In deze zaak heeft het Gerecht in Eerste Aanleg van Aruba op 8 november 2022 uitspraak gedaan in een familierechtelijke kwestie betreffende de hoofdverblijfplaats van een minderjarige. De vader, verzoeker, heeft verzocht om de hoofdverblijfplaats van de minderjarige bij hem te bepalen, terwijl de moeder, verweerster, vervangende toestemming heeft gevraagd om met de minderjarige naar Nederland te verhuizen. De Voogdijraad heeft een rapport opgesteld waarin wordt geconcludeerd dat een emigratie naar Nederland op dit moment niet in het belang van de ontwikkeling van de minderjarige is. De huidige omstandigheden in Aruba zijn stabiel en er is onvoldoende duidelijkheid over de situatie in Nederland. Bovendien zijn er zorgen over mogelijk agressief gedrag van de huidige partner van de moeder.
Het Gerecht heeft vastgesteld dat beide ouders ruime omgang met de minderjarige hebben en dat de minderjarige over het algemeen evenveel tijd bij beiden doorbrengt. De impact van een verhuizing naar Nederland zou groot zijn voor zowel de minderjarige als de achterblijvende ouder. Gezien de stabiliteit van de huidige situatie in Aruba, heeft het Gerecht in navolging van de Voogdijraad geoordeeld dat het in het belang van de minderjarige is dat zij in Aruba blijft wonen. Het verzoek van de moeder om vervangende toestemming om zich met de minderjarige in Nederland te vestigen is dan ook afgewezen.

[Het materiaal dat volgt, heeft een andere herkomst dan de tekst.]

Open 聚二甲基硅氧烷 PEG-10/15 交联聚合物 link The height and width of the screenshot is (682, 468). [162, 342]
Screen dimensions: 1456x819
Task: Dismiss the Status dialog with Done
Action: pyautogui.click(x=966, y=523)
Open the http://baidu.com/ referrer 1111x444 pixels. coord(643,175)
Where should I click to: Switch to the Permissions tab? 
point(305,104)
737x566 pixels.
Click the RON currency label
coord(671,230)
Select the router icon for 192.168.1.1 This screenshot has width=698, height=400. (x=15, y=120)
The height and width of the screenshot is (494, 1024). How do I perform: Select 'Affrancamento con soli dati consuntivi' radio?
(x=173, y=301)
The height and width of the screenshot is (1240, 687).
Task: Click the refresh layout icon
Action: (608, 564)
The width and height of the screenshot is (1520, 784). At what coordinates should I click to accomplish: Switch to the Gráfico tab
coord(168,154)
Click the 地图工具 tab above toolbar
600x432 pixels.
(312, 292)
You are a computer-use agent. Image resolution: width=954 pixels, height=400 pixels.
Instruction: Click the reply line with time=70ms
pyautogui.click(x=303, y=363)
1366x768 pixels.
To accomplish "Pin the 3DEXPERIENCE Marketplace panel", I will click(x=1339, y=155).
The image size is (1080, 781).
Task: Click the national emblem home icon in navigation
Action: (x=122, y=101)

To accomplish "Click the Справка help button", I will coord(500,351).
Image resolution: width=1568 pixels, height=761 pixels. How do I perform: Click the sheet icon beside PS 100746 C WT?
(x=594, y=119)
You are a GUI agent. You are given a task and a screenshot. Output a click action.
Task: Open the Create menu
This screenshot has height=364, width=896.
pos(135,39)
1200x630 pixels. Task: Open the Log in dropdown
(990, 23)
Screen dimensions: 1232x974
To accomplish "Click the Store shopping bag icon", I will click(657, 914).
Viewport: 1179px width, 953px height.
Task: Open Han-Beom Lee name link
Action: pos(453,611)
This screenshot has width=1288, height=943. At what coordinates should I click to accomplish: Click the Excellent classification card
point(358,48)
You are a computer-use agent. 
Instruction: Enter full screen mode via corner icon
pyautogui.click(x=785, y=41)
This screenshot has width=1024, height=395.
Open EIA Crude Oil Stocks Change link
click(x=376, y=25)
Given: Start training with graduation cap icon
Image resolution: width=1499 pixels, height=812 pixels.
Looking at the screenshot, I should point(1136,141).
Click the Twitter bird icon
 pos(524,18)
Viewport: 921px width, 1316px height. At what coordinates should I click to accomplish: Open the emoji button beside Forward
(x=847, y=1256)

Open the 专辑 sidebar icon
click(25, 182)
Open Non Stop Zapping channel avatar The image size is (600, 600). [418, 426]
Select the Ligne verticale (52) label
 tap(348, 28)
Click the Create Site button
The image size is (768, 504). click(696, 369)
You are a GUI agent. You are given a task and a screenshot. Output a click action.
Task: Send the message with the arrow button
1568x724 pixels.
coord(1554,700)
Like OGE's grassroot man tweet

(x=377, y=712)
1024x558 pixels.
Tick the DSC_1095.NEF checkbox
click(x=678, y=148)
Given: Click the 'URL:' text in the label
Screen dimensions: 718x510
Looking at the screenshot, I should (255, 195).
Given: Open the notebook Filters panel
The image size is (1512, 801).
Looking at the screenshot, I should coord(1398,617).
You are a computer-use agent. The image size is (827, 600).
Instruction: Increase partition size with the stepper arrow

Daarnaast heeft het Gerecht bepaald dat, indien de moeder daadwerkelijk naar Nederland verhuist, de hoofdverblijfplaats van de minderjarige bij de vader komt te berusten. Er is geen aanleiding voor een omgangsregeling vastgesteld, aangezien partijen in staat zijn om de omgang met de minderjarige onderling te regelen. De beschikking is gegeven door rechter W.C.E. Winfield, ter zitting van 8 november 2022.